I was born 40 miles from Fenway Park
and I've been a loyal fan of the Red Sox since I was 8 years old, oh so many
years ago. The other evening I was watching a game and noticed that every pitch
was being recorded on a strike zone grid in the lower right-hand corner of the
screen. So I decided to keep score of the umpire's accuracy in calling balls
and strikes. To my dismay, I found that the umpire made the right call less
than 90% of the time. This led me to musing about something called judgment,
not just the judgment of an umpire who could affect the outcome of a game, but
more specifically about the judgment of our national media in not reporting
news that has a direct bearing on our nation's moral character.
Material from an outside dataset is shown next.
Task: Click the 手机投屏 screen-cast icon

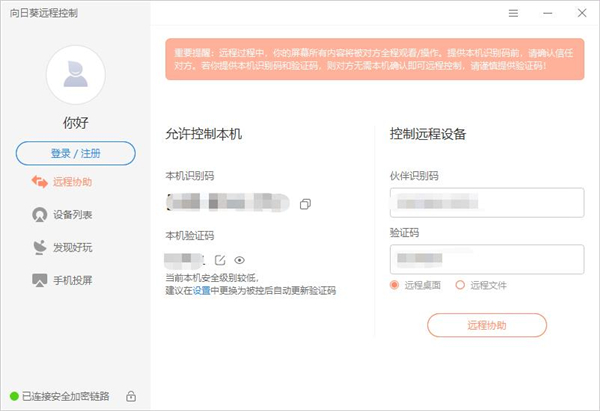Action: pos(40,280)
There are two kinds of reporting in
our media. One is opinion, the other news. Opinion is generally biased in one
direction or another as it reflects the views of the writer or pundit. My
writings, for example, reflect a conservative point of view and are markedly
different from opinions offered by my liberal friends. But news should be news
and not biased. And that should include all that is newsworthy, not just news
that the source considers favorable to its point of view. More importantly,
news organizations should not dismiss or exclude news that threatens their particular
bias. They should report the facts and not make judgment calls on what
constitutes news. A case in point is the Kermit Gosnell story.Dr. Gosnell is a monster. He has been performing late-term abortions since before Roe v. Wade in 1974. According to testimony at his trial, his butchery has taken the lives of more than 1,000 babies born alive. His methods are too gruesome to repeat here. I believe Gosnell will go straight to hell after his execution or the end of his life in prison. But the story here is not about Gosnell's judgment, but about the judgment of the news media that deliberately chose to ignore this story until Fox News and some radio talk-show hosts forced them to report on it.
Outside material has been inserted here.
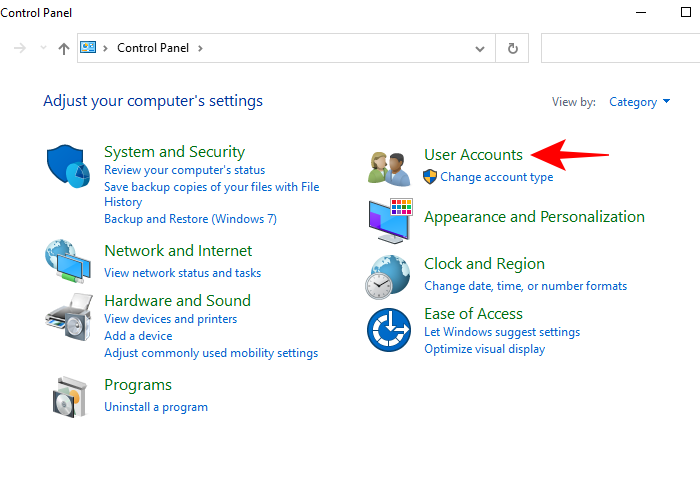Screen dimensions: 700x500
Task: Click the Ease of Access icon
Action: (389, 330)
Was this because the mainstream media did not feel that, in their judgment, this story was newsworthy? Or was it because it threatened to expose their bias?
This wasn't a trivial story about balls and strikes, folks. This was a story about the extermination of a whole class of unwanted individuals. Real people. People who might all be alive today. People with unique talents contributing to society in a myriad of ways. People who had just as much a right to life as those who chose to deny it to them. This is a story about modern barbarism in the name of Choice.
When decision-makers in the media avert their eyes to such unspeakable atrocity, they are just as guilty as those Germans who chose to look the other way as millions fueled ovens in their back yard.